ACTIVITY: Count the lines below that contain the word "user", and state only that number.

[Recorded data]
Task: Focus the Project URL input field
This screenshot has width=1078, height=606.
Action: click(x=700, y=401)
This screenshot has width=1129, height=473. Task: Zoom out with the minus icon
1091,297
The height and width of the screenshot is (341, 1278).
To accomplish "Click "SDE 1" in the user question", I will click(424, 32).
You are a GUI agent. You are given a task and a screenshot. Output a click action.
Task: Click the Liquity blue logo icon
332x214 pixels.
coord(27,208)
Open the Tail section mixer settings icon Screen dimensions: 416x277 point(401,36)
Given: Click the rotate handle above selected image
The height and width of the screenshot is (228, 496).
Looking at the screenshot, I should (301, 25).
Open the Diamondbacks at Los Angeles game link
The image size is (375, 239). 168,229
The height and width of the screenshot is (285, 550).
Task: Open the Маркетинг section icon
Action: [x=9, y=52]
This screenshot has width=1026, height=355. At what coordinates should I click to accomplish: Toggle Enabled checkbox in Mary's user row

==

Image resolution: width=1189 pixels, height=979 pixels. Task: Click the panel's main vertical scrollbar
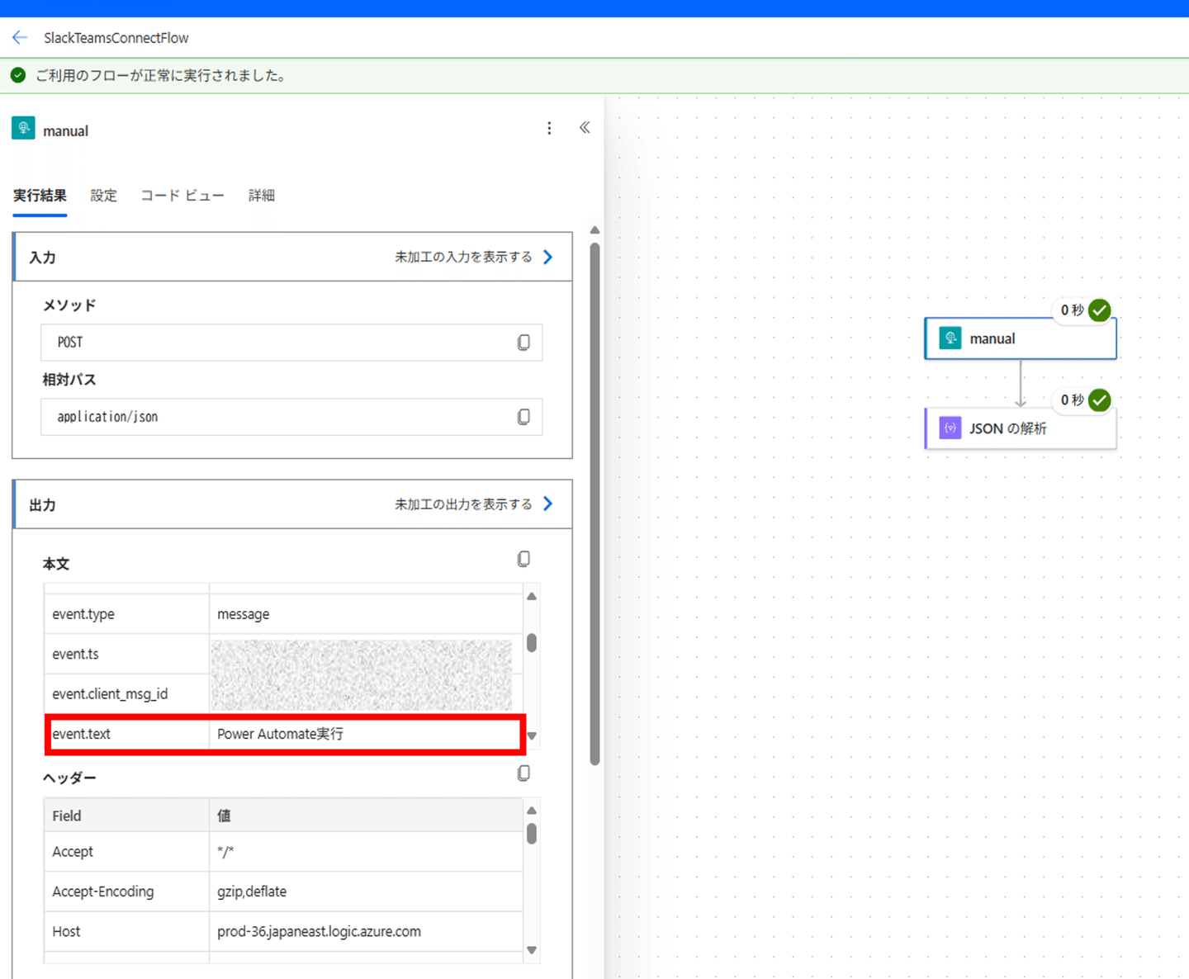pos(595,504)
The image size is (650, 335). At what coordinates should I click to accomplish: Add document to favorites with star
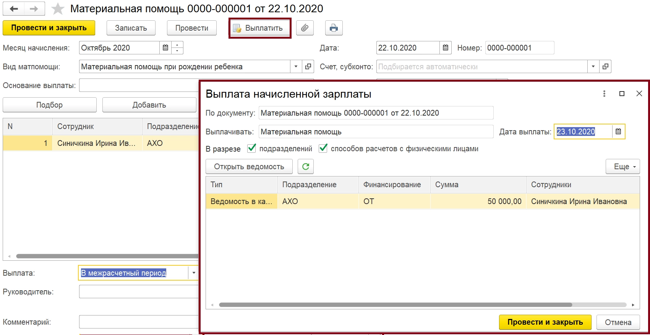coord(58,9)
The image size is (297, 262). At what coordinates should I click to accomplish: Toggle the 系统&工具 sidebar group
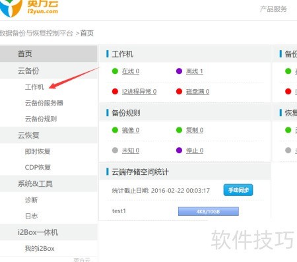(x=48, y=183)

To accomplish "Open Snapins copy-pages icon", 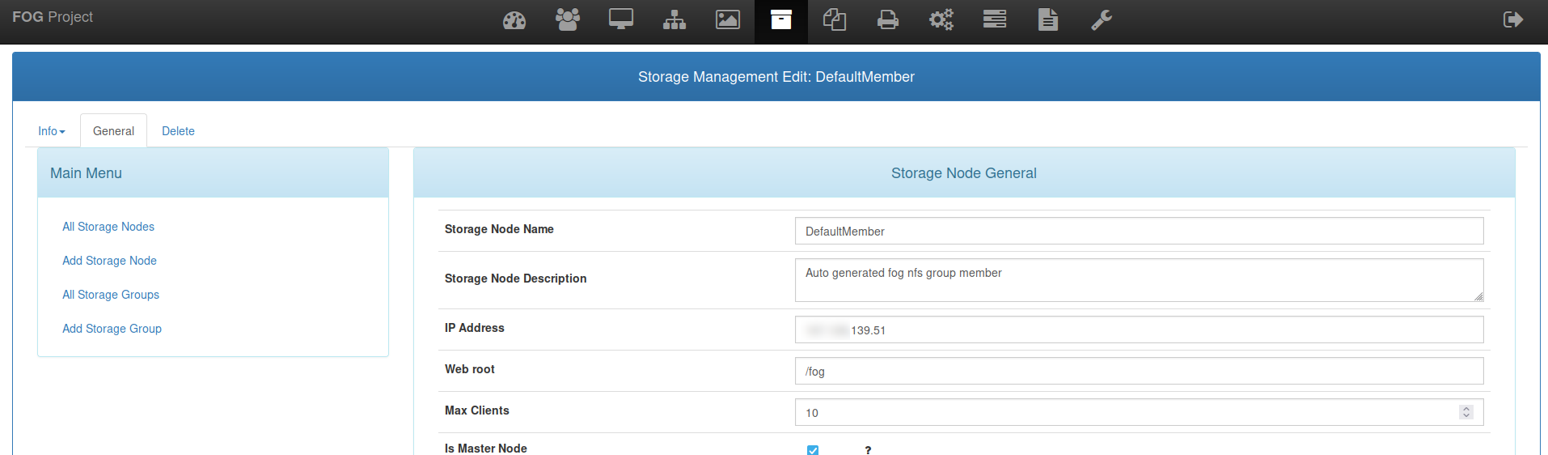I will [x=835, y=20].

RESULT FOR THIS TASK: 2